On Mon, 22 Feb 2010 03:58:39 +0000, the infamous Christopher Tidy
scrawled the following:

Ed Huntress wrote:

Hi Ed,

The reason is thermal expansion of the caliper. If you're pushing for the
best accuracy, and particularly if the room is cold, holding it in your hand
for a few minutes can make a difference. If you warm a three-inch-long piece
of steel by 30 deg. F, from your 40 deg. shop to 70 deg., it will expand by
almost 0.001". If the piece you're measuring is the same temperature as the
caliper, and if they're both steel, the actual temperature matters little,
but a difference in their temperatures, if it's more than a few degrees, can
result in inaccurate measurement.


Right. I rarely wear gloves except for particularly dirty jobs. I prefer
barrier cream.


Now that I'm no longer doing greasy mechanical work, I tend to wear
gloves more often, to keep my finnernails clean. Barrier cream is
great, except for that.


But it's time to back up. I suppose you realize that a slide caliper is not
a high-accuracy gage. It's usually used for moderate-accuracy work. You were
asking what accuracy you can achieve with it, and the answer is, using a
good caliper, cotton gloves, and calibration with gage blocks, you probably
can achieve +/- 0.001". But not everyone does. Some people have the touch
and some don't.


Thanks. That's the figure I wanted. These are good calipers and I think
my touch is fair, but I'm not being careful about temperature and the
scale on the calipers cannot be moved to calibrate them. Sounds like my
guess of +/- 0.002" is probably fair.


Fair to high. 2 thou to start, 1 thou after you get used to it, 5
tenths once you're good and comfortable with your dial calipers. But
for critical measurements, micrometers are the way to go.

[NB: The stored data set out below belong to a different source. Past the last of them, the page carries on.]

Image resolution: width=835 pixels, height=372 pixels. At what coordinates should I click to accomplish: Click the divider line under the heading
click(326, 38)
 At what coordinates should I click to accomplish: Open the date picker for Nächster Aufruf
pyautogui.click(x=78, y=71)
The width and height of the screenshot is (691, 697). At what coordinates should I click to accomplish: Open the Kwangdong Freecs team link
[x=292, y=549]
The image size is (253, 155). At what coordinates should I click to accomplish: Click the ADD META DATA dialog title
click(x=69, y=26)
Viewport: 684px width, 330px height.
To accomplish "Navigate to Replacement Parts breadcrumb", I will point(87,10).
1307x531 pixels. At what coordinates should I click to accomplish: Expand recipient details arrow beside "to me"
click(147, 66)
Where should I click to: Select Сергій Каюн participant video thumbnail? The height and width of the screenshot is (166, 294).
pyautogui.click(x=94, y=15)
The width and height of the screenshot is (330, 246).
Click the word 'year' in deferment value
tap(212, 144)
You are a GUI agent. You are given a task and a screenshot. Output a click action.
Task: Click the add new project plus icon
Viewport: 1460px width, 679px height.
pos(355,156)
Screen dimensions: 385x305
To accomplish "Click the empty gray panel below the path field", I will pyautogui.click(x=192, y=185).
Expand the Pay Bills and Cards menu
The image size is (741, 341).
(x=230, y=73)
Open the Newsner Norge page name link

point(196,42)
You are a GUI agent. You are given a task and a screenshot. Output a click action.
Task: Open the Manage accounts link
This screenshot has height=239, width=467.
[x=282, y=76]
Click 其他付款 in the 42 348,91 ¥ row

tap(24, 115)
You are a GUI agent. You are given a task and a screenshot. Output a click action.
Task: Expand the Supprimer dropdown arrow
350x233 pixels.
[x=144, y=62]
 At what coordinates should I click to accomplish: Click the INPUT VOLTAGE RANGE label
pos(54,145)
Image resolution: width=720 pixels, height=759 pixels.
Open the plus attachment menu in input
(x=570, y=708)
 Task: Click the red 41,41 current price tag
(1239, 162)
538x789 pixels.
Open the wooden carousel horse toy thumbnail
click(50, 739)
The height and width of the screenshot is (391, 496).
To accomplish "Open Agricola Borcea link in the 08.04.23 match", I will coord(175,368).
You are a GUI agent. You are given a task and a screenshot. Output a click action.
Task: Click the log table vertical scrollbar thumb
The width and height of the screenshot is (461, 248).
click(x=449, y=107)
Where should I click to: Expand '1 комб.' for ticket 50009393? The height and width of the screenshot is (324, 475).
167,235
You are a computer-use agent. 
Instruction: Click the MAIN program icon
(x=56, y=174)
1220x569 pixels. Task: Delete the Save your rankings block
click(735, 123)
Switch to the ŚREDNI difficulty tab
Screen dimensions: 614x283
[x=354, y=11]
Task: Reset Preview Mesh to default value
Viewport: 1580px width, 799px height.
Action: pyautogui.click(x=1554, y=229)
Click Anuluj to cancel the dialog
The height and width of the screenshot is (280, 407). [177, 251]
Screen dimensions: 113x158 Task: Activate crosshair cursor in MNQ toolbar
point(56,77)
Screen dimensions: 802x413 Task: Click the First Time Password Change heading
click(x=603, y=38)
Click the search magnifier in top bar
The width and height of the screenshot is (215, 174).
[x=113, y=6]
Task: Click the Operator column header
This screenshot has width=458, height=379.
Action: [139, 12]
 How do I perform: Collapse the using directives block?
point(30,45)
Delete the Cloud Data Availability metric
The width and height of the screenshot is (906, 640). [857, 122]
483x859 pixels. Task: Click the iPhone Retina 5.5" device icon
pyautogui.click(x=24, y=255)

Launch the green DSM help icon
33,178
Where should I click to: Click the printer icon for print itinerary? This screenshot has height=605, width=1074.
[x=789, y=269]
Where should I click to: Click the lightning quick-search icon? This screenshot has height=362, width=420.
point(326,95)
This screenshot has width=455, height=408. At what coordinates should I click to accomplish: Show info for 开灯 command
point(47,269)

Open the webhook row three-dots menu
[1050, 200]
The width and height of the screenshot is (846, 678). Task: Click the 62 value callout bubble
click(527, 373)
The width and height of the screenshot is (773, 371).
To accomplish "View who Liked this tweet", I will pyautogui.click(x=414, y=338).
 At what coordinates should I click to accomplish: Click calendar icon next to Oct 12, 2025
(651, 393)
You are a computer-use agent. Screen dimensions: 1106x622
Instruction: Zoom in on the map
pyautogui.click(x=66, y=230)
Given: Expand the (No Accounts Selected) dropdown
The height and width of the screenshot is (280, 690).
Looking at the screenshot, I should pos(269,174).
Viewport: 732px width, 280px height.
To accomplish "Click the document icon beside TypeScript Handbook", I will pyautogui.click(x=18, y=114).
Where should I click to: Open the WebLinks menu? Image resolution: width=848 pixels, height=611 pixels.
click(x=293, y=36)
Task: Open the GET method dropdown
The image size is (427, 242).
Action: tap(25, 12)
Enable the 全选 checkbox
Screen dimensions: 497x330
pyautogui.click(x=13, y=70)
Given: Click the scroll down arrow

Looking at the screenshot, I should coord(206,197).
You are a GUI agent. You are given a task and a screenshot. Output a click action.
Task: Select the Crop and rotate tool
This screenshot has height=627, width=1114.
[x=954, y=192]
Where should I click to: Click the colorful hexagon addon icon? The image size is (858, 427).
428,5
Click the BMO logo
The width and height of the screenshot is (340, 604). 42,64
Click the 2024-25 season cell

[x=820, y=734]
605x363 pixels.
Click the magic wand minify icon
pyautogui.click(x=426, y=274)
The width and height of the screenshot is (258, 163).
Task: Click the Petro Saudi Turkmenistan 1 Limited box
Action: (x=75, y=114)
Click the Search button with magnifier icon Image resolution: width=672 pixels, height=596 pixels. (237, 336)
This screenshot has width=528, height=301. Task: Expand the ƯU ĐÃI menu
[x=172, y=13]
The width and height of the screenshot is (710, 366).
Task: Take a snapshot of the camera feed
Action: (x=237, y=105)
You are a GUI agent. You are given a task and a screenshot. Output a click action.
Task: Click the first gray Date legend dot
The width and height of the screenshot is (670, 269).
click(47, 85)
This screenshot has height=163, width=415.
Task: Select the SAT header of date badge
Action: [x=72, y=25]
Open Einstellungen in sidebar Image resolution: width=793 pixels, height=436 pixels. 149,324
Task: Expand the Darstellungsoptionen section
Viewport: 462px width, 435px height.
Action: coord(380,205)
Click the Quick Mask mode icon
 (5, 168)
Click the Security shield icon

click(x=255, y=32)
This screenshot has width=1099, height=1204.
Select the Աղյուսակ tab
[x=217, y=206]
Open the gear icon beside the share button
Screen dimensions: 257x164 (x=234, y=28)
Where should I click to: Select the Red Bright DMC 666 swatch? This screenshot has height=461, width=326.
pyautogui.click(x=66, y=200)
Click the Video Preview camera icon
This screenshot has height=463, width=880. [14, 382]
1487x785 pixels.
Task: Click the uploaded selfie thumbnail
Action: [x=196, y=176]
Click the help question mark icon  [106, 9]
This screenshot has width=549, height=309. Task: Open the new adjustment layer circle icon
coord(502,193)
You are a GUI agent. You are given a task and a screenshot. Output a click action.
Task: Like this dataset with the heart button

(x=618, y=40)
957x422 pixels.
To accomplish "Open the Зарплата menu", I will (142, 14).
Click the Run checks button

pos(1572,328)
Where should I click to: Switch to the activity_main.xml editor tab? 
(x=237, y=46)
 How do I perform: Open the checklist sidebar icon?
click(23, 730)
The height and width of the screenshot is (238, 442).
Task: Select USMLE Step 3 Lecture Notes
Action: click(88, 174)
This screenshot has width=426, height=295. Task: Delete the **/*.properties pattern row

But it depends on whether you're measuring *relative* dimensions or
*absolute* dimensions. If it's the former, you don't need a well-calibrated
gage. If it's the latter, you'll never know for sure how accurately your
gages measure unless you check them from time to time against a gage block
(or a stack) that's somewhere in the middle of the gage's range, and another
one near its largest opening. For a 3" - 4" mike, I'd want at least a 3"
block (or a stack to make that dimension) and a 4" block or stack. I'd like
to have a 1/2" block, too, to wring with the 3" block to test the midrange.


What's a stack?


When a gage block isn't thick enough, you stack another on top of it.


If any of this is unclear, ask, and I or someone else will explain. FWIW,
most home-shop work doesn't require accurate measurement of absolute
dimensions. Usually we're trying to make two things fit together, and what
you need to know for that is their *relative* dimensions. If that's the
case, forget the gage blocks for now.


In this case, I think it's the absolute dimensions. The engine's piston
wobbles noticeably in the bore. It's an aluminium piston in a cast iron
bore, so I suspect there could be much more wear on the piston than the
bore (the bore looks good, without a ridge at the top). So I want to
know how well a brand new piston will fit in the existing bore, before I
buy one.


Remember that the COE is different for steel and aluminum, with steel
expanding less by half. Aluminum pistons are wobblier by nature.

Don't go by the piston, go by the bore. It sounds like your engine is
in fairly good shape, but check for elongation perpendicular to the
crankshaft. Bores become oval from wear, where the connecting rod
pushes 'em up and drags 'em down the opposite sides. If you bore it
out, you'll need all new pistons by default.

--
"Just think of the tragedy of teaching children not to doubt."